Chloe Wise asks whether UFOs might actually be angels
ILLUSTRATIVE RECONSTRUCTION // NOT EVIDENCE

Overview

In a new Dazed Digital feature, Canadian artist Chloe Wise uses an old mystery from Basel, Switzerland, to pose a contemporary question: could UFOs actually be angels? The piece does not present the idea as a factual claim about unidentified aerial phenomena, but rather as a speculative meditation on how people across different eras interpret encounters they cannot explain. Wise’s latest show, Extrasensory, places that question at the center of a broader reflection on spirituality, perception and the language humans use to describe the unknown.

The article begins with the historical episode that continues to fascinate both theologians and UFO researchers: the 1566 reports of a “fight” between red and black spheres in the sky over Basel. At the time, many observers reportedly understood the event as a religious sign or miracle; in more recent decades, ufologists have reinterpreted it as evidence of an alien confrontation. Dazed frames both readings as products of their respective cultural moments, suggesting that the phenomenon itself may be less important than the meanings people attach to it.

Reframing the Unknown

Speaking near the gallery that hosts her exhibition, Wise argues that the core experience of witnessing something inexplicable may remain unchanged even as the vocabulary around it shifts. “It’s not the experience that changes,” she says. “It’s the words we use to describe it, and to make sense of it, that change over time.” Her comment underpins the essay’s central idea: that human beings consistently search for frameworks strong enough to contain the uncontainable, whether those frameworks are religious, scientific or technological.

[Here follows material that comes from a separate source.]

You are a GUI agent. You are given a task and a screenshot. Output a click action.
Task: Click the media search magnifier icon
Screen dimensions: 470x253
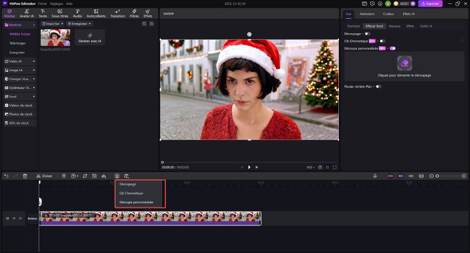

Wise expands that thought by contrasting earlier spiritual interpretations with the present-day tendency to read mystery through a technological lens. “In a religious paradigm, governed by Christianity, you’re met with something ineffable and you call it an angel,” she says. “But now, we’re in a technological, post-nuclear [age]. We sent Katy Perry to space. So the way that we make sense of something unfathomable would be through a more technological lens.” The quote situates her work in a world where space travel, satellites and UAP discourse have become part of mainstream cultural conversation, even as the urge to explain the inexplicable remains deeply familiar.

Art, Faith and UAP Culture

The Basel reference is especially resonant because it bridges several interpretive traditions at once: folklore, religion, art history and modern UFO culture. Dazed notes that stories of bright lights, humanlike figures and mysterious voices have long appeared in myths and canonical religious texts, from ancient Egypt to fourth-century China and across Christianity’s own scripture. In that context, Wise’s question is less about proving a theory than about examining how belief systems shape perception. The article suggests that what one era calls an angel, another might call a UFO.

That ambiguity gives Extrasensory a distinctly contemporary edge. Rather than treating UFOs as purely extraterrestrial craft or angels as purely theological beings, the show appears to invite viewers to consider the overlap between spiritual wonder and speculative science. In doing so, Wise taps into a broader cultural moment in which interest in UAPs often intersects with questions about consciousness, faith and the limits of human knowledge.

For readers following UAP discourse, the piece is notable not for advancing evidence, but for highlighting how cultural interpretation remains central to the phenomenon. Wise’s work suggests that the real mystery may be less about what is in the sky than about how people decide what they are seeing.